**What the task asks:** Find the line containing "National Apple Month (43, 2191)" in the records below. Copy exactly that line and each one after it, ending at the line containing "National Denim Day (48, 457)", and nothing more.

━━━━━ Dataset excerpts

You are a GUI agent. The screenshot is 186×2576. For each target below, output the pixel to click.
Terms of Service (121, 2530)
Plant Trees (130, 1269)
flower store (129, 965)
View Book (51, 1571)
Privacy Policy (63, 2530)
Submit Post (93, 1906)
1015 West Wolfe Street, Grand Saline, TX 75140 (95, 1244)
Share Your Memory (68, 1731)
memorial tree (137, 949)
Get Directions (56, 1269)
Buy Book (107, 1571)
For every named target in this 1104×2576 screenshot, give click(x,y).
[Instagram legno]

━━━━━━━━━━
━━━━━ Dataset excerpts

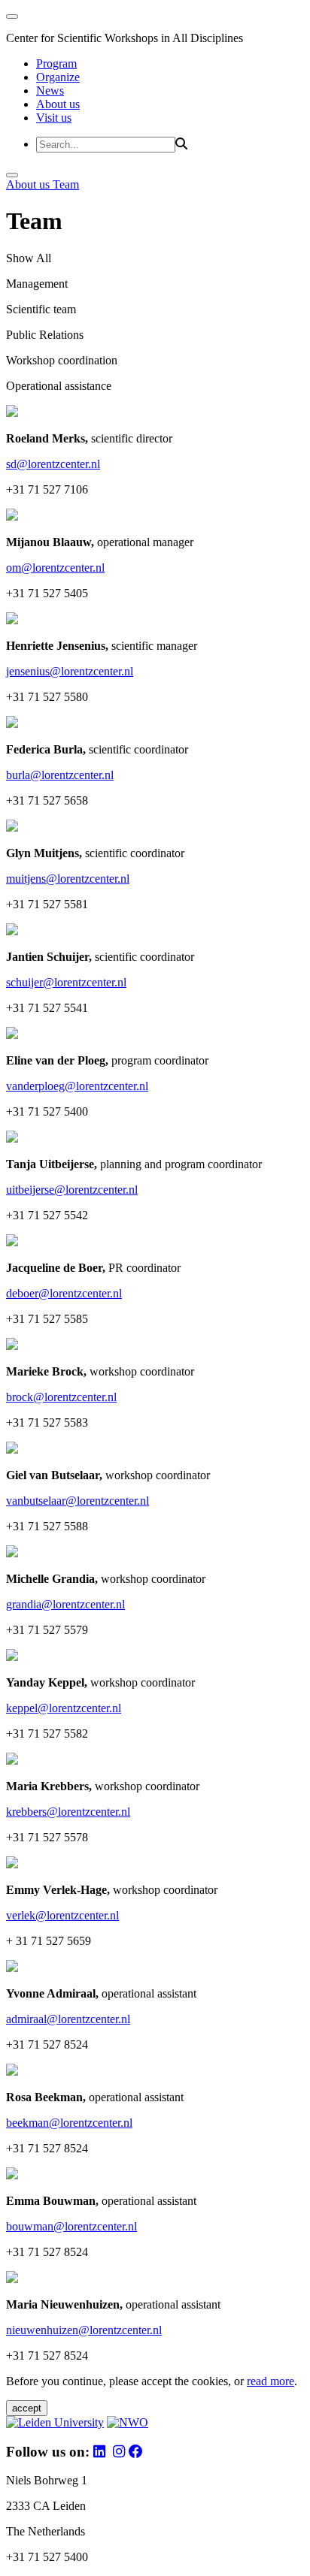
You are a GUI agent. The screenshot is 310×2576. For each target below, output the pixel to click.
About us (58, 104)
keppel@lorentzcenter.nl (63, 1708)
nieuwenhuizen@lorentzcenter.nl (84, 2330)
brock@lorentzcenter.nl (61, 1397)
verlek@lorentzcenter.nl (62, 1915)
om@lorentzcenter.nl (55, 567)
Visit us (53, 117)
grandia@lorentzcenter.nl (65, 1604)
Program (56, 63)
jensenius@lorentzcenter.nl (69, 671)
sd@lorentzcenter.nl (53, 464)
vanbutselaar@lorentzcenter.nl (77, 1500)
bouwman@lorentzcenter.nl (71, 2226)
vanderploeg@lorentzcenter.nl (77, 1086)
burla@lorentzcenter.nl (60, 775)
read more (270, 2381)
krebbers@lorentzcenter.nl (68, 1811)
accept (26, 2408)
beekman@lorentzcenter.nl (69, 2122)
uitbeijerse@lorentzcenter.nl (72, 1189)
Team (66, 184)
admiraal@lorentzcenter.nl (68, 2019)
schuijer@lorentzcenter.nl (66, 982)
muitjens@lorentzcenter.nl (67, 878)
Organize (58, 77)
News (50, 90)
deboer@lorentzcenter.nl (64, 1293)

━━━━━━━━━━
━━━━━ Dataset excerpts

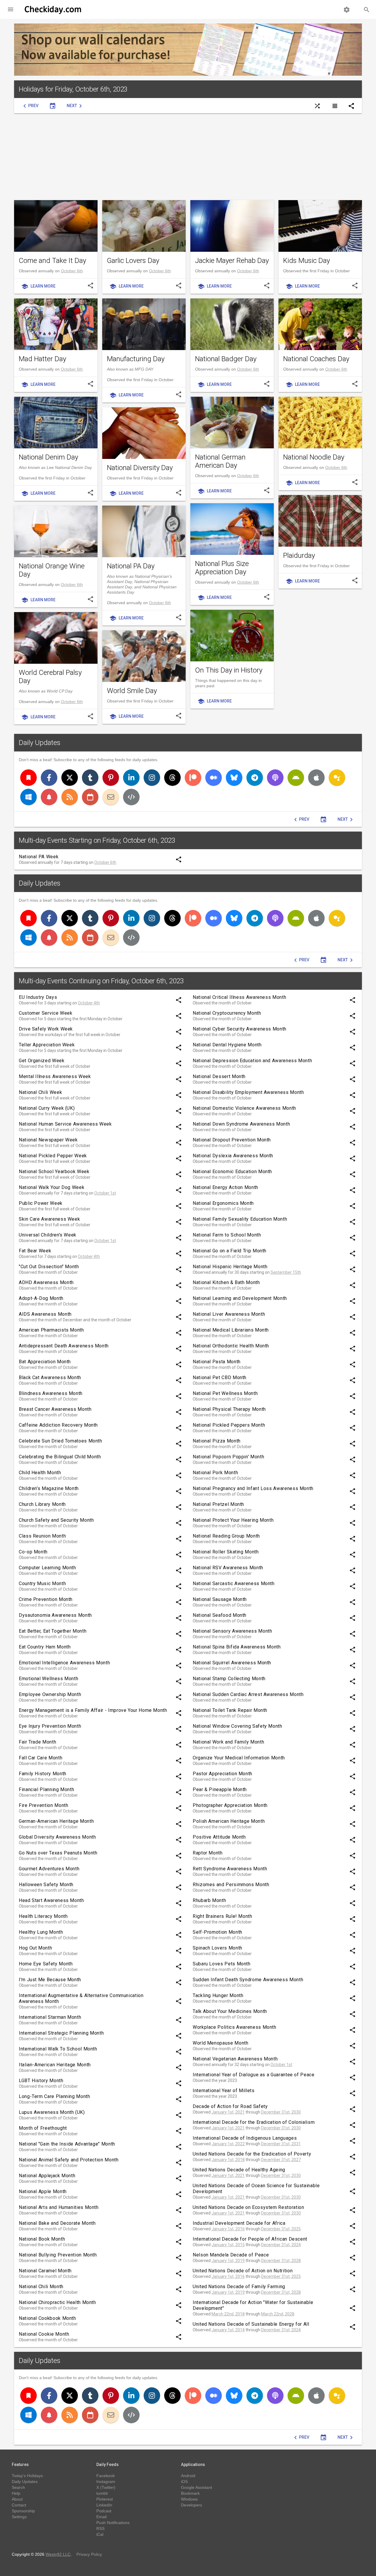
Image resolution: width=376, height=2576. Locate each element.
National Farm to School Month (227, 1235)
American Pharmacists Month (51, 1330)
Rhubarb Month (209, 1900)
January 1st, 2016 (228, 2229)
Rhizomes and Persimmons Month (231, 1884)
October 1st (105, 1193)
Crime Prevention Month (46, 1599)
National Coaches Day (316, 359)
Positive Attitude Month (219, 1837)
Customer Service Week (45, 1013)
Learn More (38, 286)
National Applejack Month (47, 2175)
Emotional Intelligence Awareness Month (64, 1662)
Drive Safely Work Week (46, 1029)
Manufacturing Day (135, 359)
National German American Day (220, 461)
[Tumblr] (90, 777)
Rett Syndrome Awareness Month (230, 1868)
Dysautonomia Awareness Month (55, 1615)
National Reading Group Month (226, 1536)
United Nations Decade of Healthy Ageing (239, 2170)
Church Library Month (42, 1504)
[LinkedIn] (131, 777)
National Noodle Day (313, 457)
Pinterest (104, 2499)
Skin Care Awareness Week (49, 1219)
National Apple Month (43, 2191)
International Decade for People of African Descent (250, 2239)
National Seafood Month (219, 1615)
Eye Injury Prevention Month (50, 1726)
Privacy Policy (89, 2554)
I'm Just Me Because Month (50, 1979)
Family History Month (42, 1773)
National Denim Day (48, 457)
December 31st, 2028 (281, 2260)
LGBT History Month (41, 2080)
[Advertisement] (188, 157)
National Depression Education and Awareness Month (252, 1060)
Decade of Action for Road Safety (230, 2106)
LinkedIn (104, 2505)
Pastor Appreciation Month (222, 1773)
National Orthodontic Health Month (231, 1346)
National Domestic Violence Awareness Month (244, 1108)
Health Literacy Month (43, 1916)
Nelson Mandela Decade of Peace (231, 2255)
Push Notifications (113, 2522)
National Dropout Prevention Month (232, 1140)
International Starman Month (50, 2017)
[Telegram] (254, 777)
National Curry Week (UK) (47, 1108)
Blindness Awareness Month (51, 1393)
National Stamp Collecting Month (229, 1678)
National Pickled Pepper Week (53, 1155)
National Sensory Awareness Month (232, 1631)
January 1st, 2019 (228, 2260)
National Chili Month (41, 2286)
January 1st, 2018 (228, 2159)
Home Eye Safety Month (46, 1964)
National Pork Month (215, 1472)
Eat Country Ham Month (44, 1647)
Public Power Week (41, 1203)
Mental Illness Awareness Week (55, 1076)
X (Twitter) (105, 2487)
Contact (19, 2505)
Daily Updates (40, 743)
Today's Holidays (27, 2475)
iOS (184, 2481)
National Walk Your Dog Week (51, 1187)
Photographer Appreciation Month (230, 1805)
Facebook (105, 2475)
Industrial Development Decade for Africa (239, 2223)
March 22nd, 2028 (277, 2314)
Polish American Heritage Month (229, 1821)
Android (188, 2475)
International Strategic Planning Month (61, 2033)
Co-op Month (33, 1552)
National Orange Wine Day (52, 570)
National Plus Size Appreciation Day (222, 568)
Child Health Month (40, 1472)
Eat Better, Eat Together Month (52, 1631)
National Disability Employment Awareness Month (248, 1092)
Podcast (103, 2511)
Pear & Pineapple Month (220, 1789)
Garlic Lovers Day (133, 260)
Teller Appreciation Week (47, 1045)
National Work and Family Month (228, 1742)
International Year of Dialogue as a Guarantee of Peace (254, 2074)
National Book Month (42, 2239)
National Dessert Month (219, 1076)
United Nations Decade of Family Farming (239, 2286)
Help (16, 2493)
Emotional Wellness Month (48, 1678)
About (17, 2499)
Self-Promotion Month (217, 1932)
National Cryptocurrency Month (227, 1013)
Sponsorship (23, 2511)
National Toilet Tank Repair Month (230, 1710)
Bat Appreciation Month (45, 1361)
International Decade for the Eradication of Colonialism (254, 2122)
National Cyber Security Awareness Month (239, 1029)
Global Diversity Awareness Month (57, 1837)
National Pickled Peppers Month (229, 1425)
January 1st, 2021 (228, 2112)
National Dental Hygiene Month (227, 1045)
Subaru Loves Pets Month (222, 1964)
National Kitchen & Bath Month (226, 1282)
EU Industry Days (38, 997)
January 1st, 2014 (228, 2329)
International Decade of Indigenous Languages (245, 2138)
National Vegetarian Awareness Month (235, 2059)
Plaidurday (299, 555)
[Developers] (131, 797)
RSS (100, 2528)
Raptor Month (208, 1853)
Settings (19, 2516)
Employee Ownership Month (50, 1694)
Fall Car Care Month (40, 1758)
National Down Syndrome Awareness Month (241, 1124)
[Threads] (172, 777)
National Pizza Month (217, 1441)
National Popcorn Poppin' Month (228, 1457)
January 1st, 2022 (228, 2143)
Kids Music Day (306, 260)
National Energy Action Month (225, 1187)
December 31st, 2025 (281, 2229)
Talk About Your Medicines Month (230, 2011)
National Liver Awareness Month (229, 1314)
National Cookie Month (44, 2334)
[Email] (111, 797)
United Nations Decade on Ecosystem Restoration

━━━━━━━━━━

**Answer box:**
National Apple Month (43, 2191)
International Decade for People of African Descent (250, 2239)
National Seafood Month (219, 1615)
Eye Injury Prevention Month (50, 1726)
Privacy Policy (89, 2554)
I'm Just Me Because Month (50, 1979)
Family History Month (42, 1773)
National Denim Day (48, 457)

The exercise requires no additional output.